Extrait choisi:
════════════════
Luis Salazar ou la tectonique des plaques

« Tout bouge en profondeur, tout change en surface ».

En 1982, alors qu'il était encore étudiant à l'Académie des Beaux-Arts de Liège, Luis Salazar crée une peinture monumentale sur les murs de brique et de béton brut du restaurant universitaire du Sart Tilman (1968, architecte André Jacqmain). Cette première réalisation de Salazar dans un espace public, fréquenté quotidiennement par des dizaines d'étudiants de l'Université de Liège, pose les jalons d'une œuvre bientôt trentenaire.

ill1_sart-tilman
Composition (1997), au restaurant universitaire du Sart-Tilman (Musée en Plein Air du Sart-Tilman, photo Jean Housen)

La peinture de Salazar s'est aujourd'hui pleinement déployée : le langage formel initié au restaurant de l'ULg a connu des centaines de déclinaisons et de conjugaisons, confirmant la cohérence interne de la démarche de l'artiste.

« Ma peinture est en quelque sorte un chaos organisé », affirme Luis Salazar dès 1990.  Cette déclaration ne donne certainement pas la clé de l'œuvre, mais en permet sans doute une approche assez fine. Dans Le labyrinthe et son habitant, un essai publié dans le catalogue édité à l'occasion de la rétrospective organisée en 2004 au Musée de l'Art wallon à Liège, le professeur Jean-Patrick Duchesne aborde la question de la place de l'œuvre de Salazar dans l'histoire de l'art et particulièrement dans la galaxie de la peinture non-figurative, à laquelle l'artiste lui-même revendique très fortement son appartenance.  Notant l'écart entre l'œuvre de Salazar et le noyau dur de l'abstraction géométrique (dont les tableaux de Mondrian peuvent constituer le paradigme), Jean-Patrick Duchesne souligne : « Déchirures, couleurs qui attaquent et qui « mordent », éparpillement, « feu de ronces et de griffes », art de bruit et d'action, meurtrissure, « insultes aux lignes » : difficile pour l'artiste dont les œuvres sont accueillies en ces termes de se réclamer, peu ou prou, de l'abstraction froide. » Notant parallèlement la présence dans les tableaux de Salazar des ingrédients basiques de l'abstraction rationaliste (« Au surplus, et que le peintre en soit ou non conscient, le modèle de référence reste bien perceptible dans ses réalisations : traitement plat et en aplat des couleurs, gamme chromatique restreinte, où dominent les valeurs fondamentales, associées au blanc et au noir, souvenirs, plus affirmés, peut-être, dans les tableaux récents que dans ceux du début des années '90, de formations géométriques », Jean-Patrick Duchesne discerne dans l'œuvre du peintre une résurgence de l'éthos baroque : « un tragique teinté de sublime, « nuance affective » qu'alimente l'énergie du désespoir et dont Luis Salazar m'apparaît un des seuls, sinon le premier, à vouloir enrichir la palette expressive de l'art abstrait. Ce qui fait de lui un héritier légitime, car fécond, dans un monde artistique encombré de suiveurs. »
════════════════
Consigne A:
D'après le texte sur Luis Salazar, dans quel musée s'est tenue la rétrospective de 2004 consacrée à l'artiste ?
Consigne B:
Citez fidèlement le passage du texte sur Luis Salazar qui commence aux mots « ill1_sart-tilman » et s'achève après « démarche de l'artiste. ».
Consigne C:
Prolongez le texte consacré à la peinture de Luis Salazar à partir de sa dernière phrase.

Extraits des items:
════════════════
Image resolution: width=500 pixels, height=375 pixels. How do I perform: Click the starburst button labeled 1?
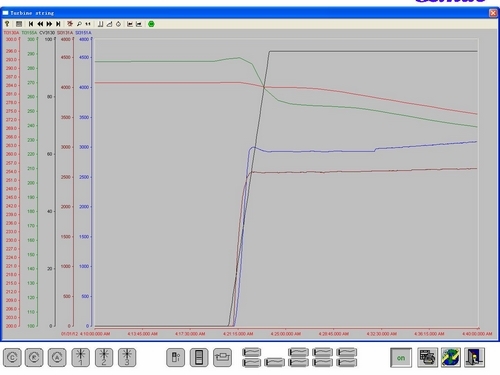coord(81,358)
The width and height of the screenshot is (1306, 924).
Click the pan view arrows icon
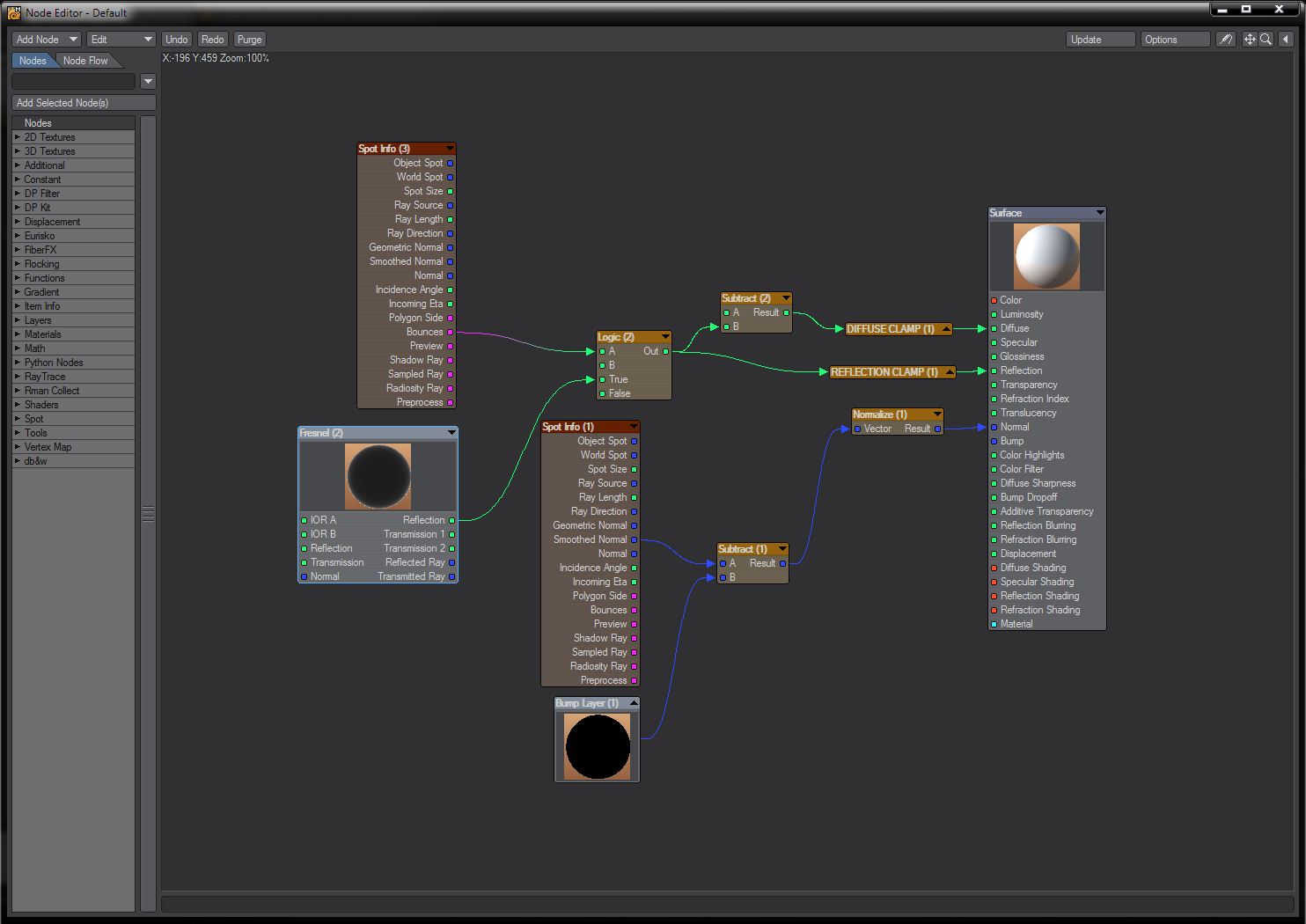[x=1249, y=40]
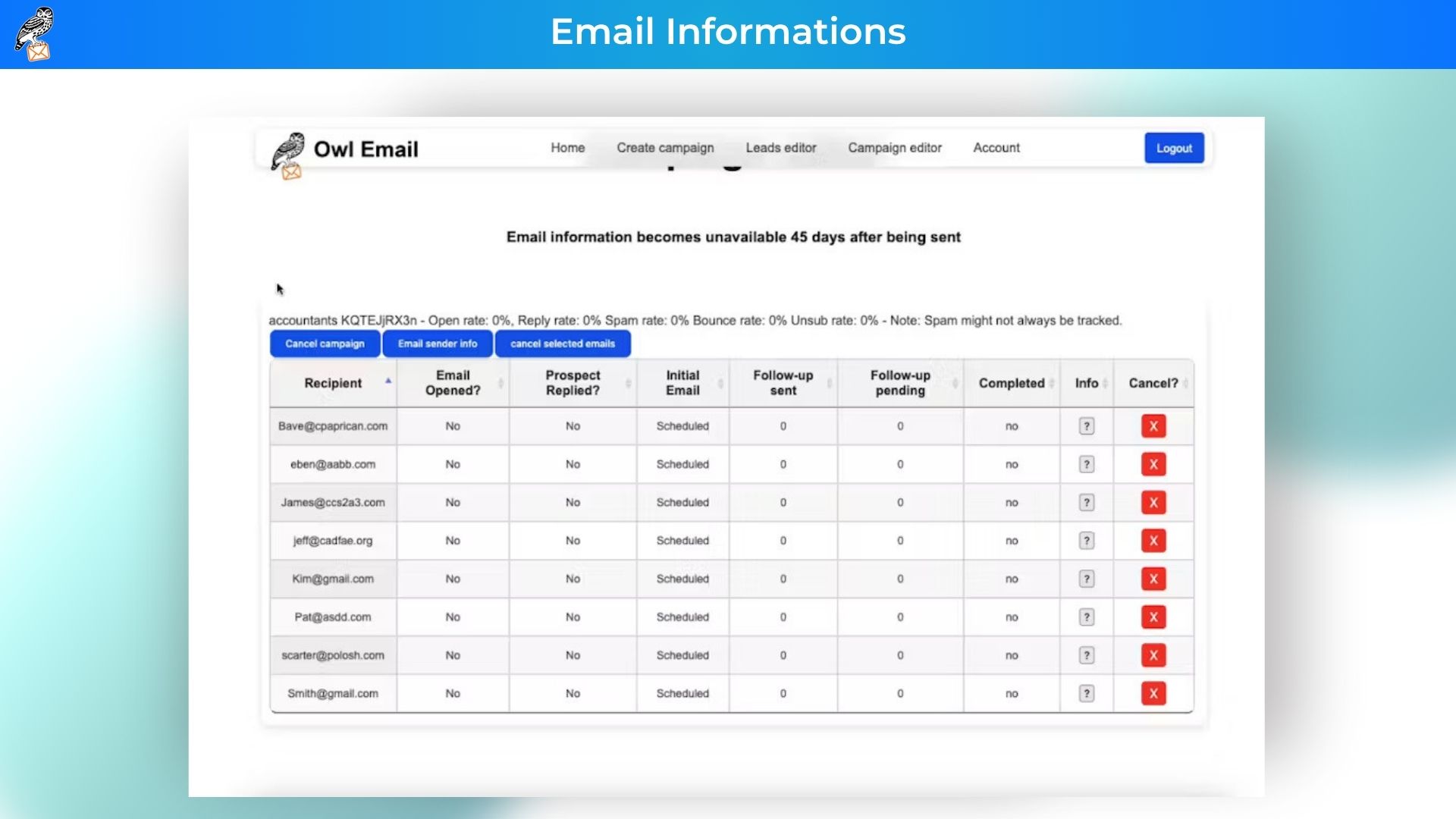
════════════════
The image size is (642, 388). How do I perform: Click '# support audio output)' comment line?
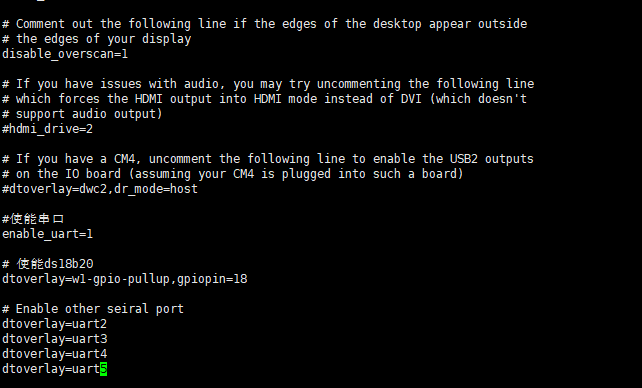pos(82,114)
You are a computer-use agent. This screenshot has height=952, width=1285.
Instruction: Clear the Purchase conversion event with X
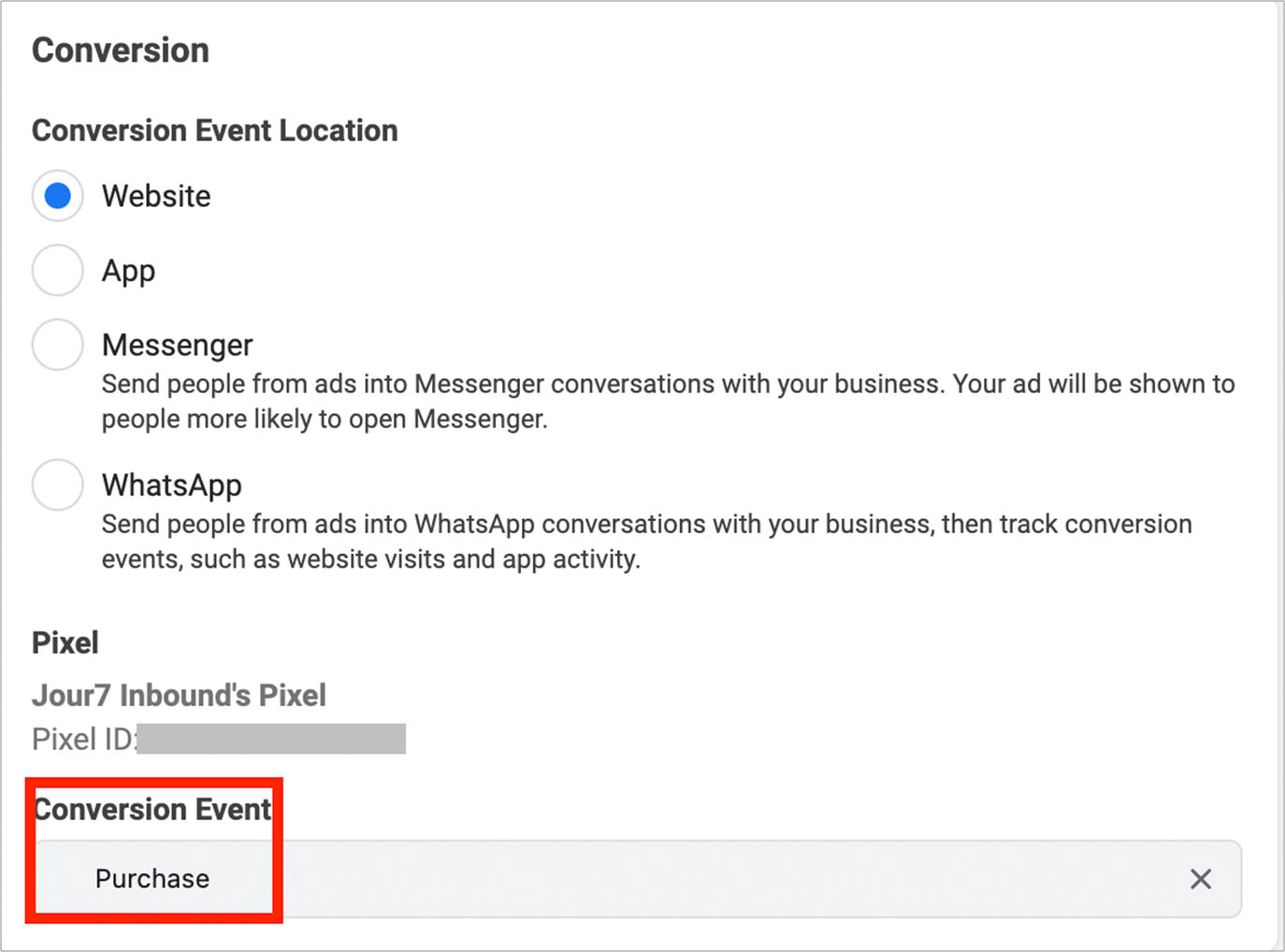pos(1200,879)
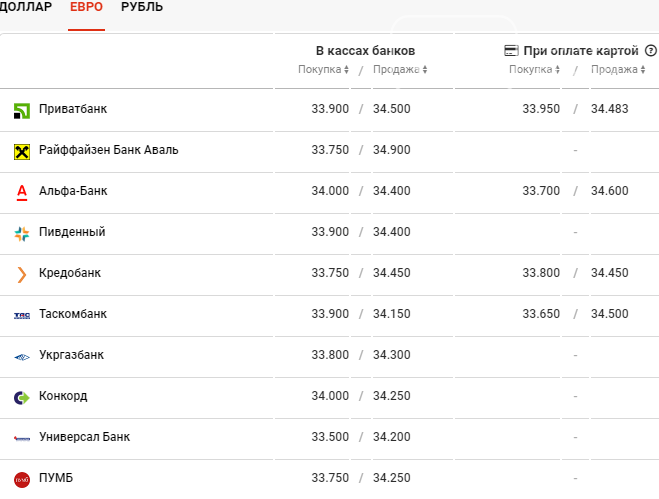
════════════════
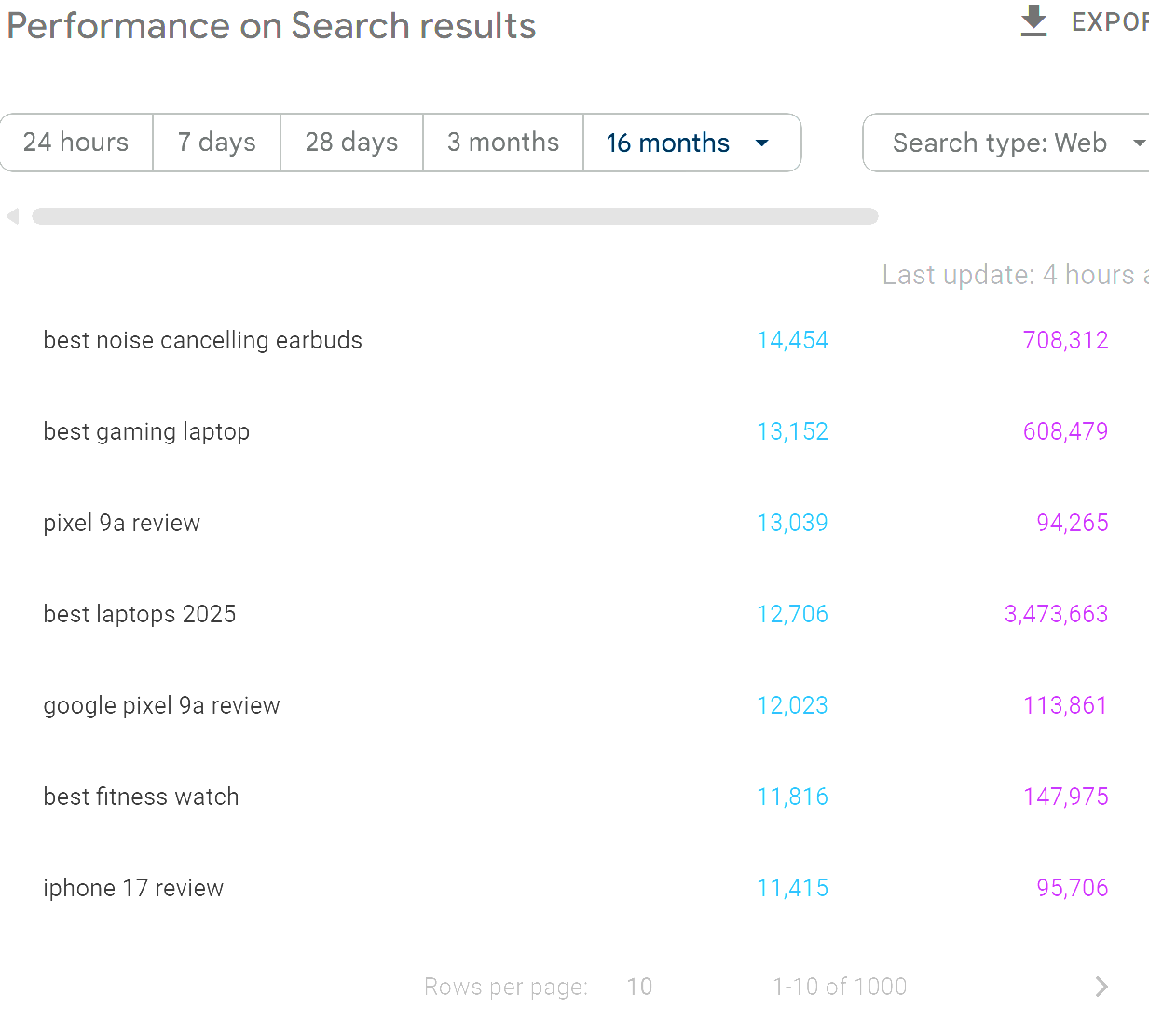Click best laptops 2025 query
════════════════
Réponse finale A:
Au Musée de l'Art wallon, à Liège.

Réponse finale B:
ill1_sart-tilman
Composition (1997), au restaurant universitaire du Sart-Tilman (Musée en Plein Air du Sart-Tilman, photo Jean Housen)

La peinture de Salazar s'est aujourd'hui pleinement déployée : le langage formel initié au restaurant de l'ULg a connu des centaines de déclinaisons et de conjugaisons, confirmant la cohérence interne de la démarche de l'artiste.

Réponse finale C:
ill4_Acrylique sur toile 120x100 1983
 Acrylique sur toile, 120x100, 1983.

Car il est certain que si l'on reprend, entre autres possibles, pour définir le classicisme et le baroque, et leurs conceptions respectives de l'espace, les termes que Christian Norberg-Schulz applique à l'architecture de la Renaissance (« un ordre géométrique homogène qui concrétise la croyance générale à l'harmonie et à la perfection en tant que valeurs absolues ») et à celle du 17e siècle (« L'architecture baroque est essentiellement le reflet des grands systèmes du 17e et du 18e siècles et particulièrement de celui de l'Église catholique romaine et du système politique de l'État français centralisé de cette époque. L'objectif de l'art baroque était de symboliser à la fois l'organisation stricte du système et ses pouvoirs de persuasion. L'architecture baroque se présente donc comme une synthèse singulière de dynamisme et de persuasion. »), l'œuvre de Luis Salazar penche plutôt du côté baroque. Les compositions de Luis Salazar, la construction antagoniste et solide qu'il confère à ses formes – aucun des points de rupture n'est jamais atteint –, donnent à l'ensemble de son discours la force de persuasion et de séduction de ceux pour qui le monde forme un tout dynamique qui se conquiert en marchant.

Quoique.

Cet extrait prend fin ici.